Un homme distingué, en costume gris, se présenta sans uniforme, démarquant clairement sa position au sein de l'organisation. C'était Uran. D'un ton autoritaire, il ordonna aux soldats encore debout de retourner à Eirism. Sans protester, ils obéirent et repartirent silencieusement. Pendant ce temps, les soigneurs prenaient soin des blessés, prêts à les ramener rapidement en forme dans les jours à venir.

Oléone, de retour à Eirism, fit montre de son habituel triomphe, bien qu'il cachait son exaltation habituelle pour la victoire. Malgré l'heure matinale, il prit un moment pour se détendre avec un livre. Adepte de lecture, il engloutissait tous les genres littéraires. La bibliothèque réservée aux soldats de haut niveau était son refuge, où il trouvait la paix loin de l'atmosphère de guerre permanente à Eirism. Chaque soir, lorsqu'il n'avait pas de mission, il s'enfermait dans ses lectures, dévorant des romans de quatre cents pages en seulement deux jours. Malgré les rumeurs qui couraient sur sa vie trépidante en tant que Général admiré, la réalité était bien plus sobre : il se dédoublait entre le champ de bataille et la page imprimée. Loin de toutes les exagérations, il se contentait de lire, toujours et encore.

Au petit matin, à cinq heures précises, son réveil sonna, et il se leva sans effort. Un lève-tôt invétéré, il embrassait les aurores avec enthousiasme, prêt à entamer une nouvelle journée.

Pourtant, une pensée traversa soudainement son esprit. Il se leva avec empressement et ouvrit le tiroir de sa table de chevet, en sortant une petite boîte. Il la lança à son collègue encore somnolent. L'impact réveilla Orion en sursaut, les yeux encore mi-clos, cherchant à comprendre ce qui se passait.

— J'ai oublié de te donner ton cadeau d'anniversaire.

Orion, de ses yeux noirs, fixa l'objet qui lui avait été lancé et l'ouvrit. Il découvrit une broche en or richement décorée, donnant l'impression d'avoir une grande valeur. La surprise de recevoir et désormais posséder un tel bijou le laissa sans voix. Le manque de réaction de son acolyte fit douter Oléone quant à son choix de cadeau. Les sourcils froncés, il se demanda s'il avait fait le bon choix.

— Merde. Je pensais que ça te plairait.

— Mais j'adore. Merci, Léo.

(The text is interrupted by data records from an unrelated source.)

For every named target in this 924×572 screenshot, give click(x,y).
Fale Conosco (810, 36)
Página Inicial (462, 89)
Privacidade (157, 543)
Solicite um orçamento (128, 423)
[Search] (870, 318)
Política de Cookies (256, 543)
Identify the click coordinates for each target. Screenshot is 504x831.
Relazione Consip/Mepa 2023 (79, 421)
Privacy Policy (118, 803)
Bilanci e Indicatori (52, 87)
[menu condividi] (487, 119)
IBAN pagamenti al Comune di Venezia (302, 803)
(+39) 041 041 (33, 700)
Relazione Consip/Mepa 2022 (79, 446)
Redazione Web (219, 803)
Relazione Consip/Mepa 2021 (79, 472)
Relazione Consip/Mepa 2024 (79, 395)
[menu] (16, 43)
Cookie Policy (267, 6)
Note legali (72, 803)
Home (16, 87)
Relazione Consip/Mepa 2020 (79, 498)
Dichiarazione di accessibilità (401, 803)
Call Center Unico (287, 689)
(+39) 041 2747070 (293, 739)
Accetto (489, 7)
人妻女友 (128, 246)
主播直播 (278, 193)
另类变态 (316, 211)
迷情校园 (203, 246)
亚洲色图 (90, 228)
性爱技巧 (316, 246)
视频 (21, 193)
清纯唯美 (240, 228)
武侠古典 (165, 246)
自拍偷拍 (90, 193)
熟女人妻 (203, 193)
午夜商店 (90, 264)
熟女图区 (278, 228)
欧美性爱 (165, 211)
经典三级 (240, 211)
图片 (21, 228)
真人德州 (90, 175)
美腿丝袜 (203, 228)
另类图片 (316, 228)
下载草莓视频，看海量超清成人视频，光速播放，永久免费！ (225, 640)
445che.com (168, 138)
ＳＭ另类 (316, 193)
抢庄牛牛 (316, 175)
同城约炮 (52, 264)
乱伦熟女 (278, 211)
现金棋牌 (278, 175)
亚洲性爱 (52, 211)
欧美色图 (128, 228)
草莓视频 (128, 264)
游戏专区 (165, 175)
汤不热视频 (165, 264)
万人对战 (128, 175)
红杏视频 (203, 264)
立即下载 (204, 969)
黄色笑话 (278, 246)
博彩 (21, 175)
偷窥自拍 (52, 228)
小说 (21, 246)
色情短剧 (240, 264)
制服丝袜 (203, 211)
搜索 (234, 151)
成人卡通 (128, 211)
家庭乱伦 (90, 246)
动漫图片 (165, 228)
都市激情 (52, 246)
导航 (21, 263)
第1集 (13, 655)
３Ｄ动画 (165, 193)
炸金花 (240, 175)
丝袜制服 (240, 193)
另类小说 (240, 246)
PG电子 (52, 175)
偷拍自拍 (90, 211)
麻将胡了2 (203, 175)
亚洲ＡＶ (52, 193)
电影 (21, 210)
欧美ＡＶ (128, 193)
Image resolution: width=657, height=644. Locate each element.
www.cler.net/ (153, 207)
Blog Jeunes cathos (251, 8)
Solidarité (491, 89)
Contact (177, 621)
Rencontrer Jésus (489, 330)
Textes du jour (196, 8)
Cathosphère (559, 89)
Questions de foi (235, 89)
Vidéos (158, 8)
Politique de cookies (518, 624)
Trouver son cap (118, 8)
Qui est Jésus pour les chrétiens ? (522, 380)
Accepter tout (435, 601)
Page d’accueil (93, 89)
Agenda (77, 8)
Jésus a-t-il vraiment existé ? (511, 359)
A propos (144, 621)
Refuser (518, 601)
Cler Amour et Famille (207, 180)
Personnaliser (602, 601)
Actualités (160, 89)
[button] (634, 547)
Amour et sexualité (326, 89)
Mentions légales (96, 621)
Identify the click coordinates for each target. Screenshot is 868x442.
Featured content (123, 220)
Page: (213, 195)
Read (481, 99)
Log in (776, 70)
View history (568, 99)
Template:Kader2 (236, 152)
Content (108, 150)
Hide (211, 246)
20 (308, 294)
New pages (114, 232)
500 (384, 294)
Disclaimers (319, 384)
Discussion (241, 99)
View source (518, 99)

Cette broche est magnifique, elle ressemble à celles qu'ils portent à Méri.

— Je le sais, c'est pourquoi je l'ai choisie. Parce que tu les trouves belles, répondit-il avec un sourire chaleureux.

Léo était le surnom qu'Orion donnait à Oléone depuis qu'ils se connaissaient. De plus, il était le seul à lui attribuer un surnom moins péjoratif que "tyran". Ce dernier se redressa et reprit la broche avant de la fixer sur son uniforme avec un sourire béat aux lèvres.